"Our main competitors here are essentially Honda Motor Co. Ltd., Nissan Motor Co. Ltd. and Hyundai, but Hyundai is the one we are very carefully watching," said Yukitoshi Funo, chairman of Toyota Motor Sales USA at the North American International Auto Show in Detroit, Michigan.

With those words, the second largest automaker in the world voiced what industry insiders and auto enthusiasts have known for some time: Hyundai (and its affiliate Kia Motors), whose objective is to be among the world’s top five automakers by 2010, is emulating Toyota—not General Motors (currently the number one automaker world-wide), Ford, or even Nissan and Honda (second and third of the Japanese “Big Three”)—to accomplish its goal. The company’s strategies of presenting a large number of quality products, from compact vehicles to SUVs to large sedans (like the Azera, pictured) to a broad range of consumers, is Toyota’s well-known method of operation.

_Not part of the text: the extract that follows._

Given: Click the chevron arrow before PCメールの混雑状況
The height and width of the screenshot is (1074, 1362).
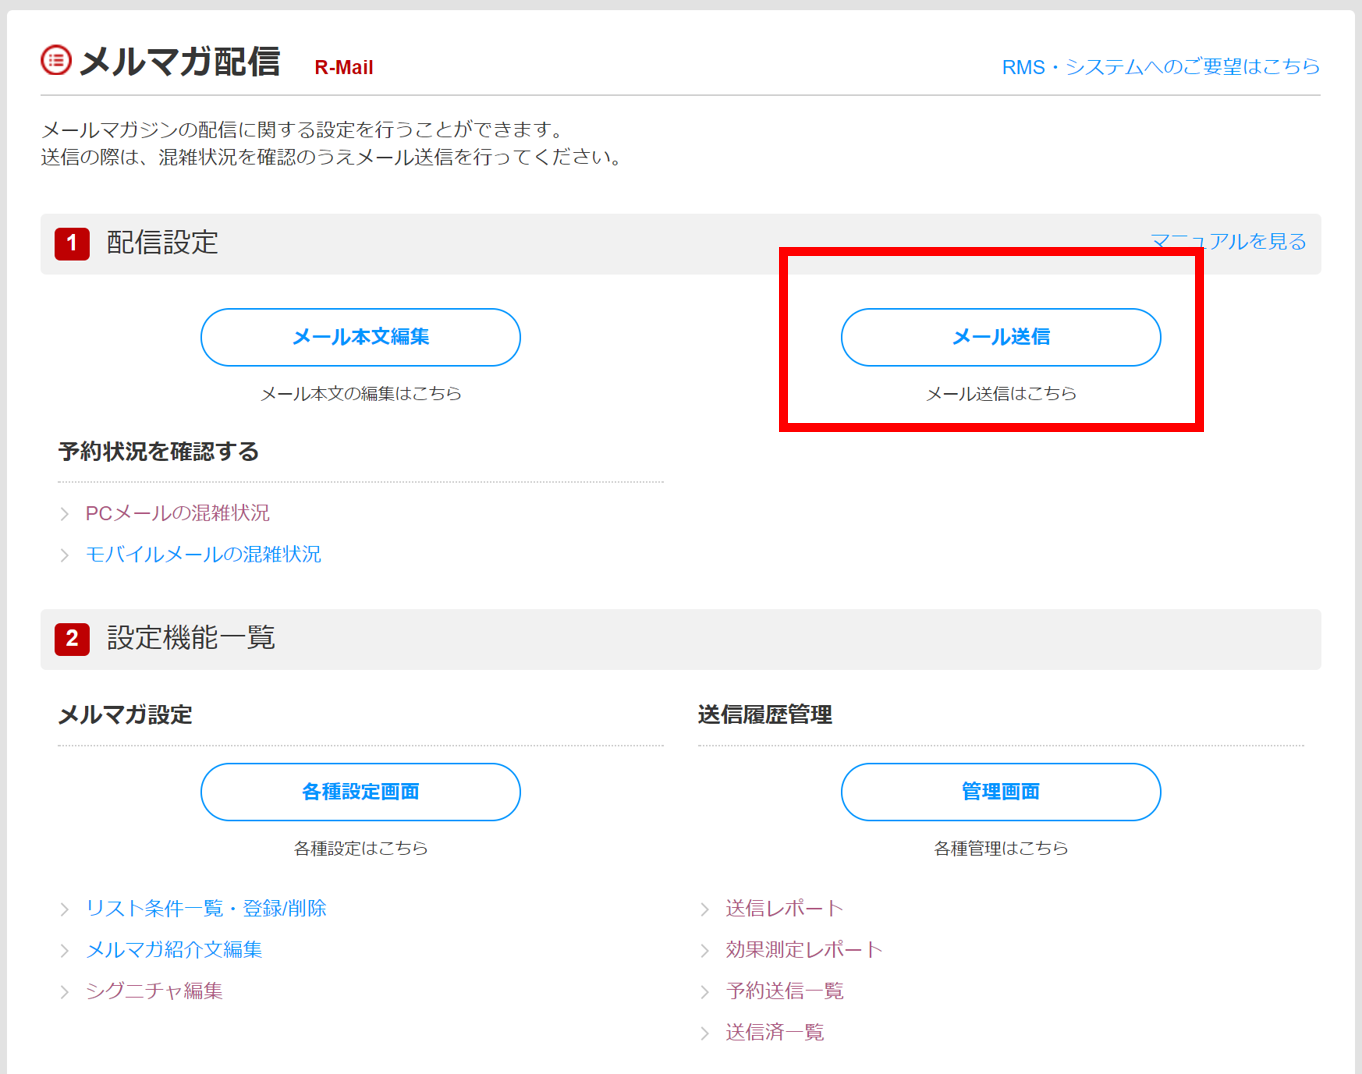Looking at the screenshot, I should click(x=65, y=514).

Unfortunately for Toyota, Hyundai uses Toyota's prices as benchmarks to price its own vehicles for thousands less. Toyota refuses to match such figures, instead continuing to develop its reputation and vehicle value.

That brings up a good question, though. With both companies' offerings nearly matched, will Americans stay loyal to a brand? Or will the lower MSRP finally tempt them?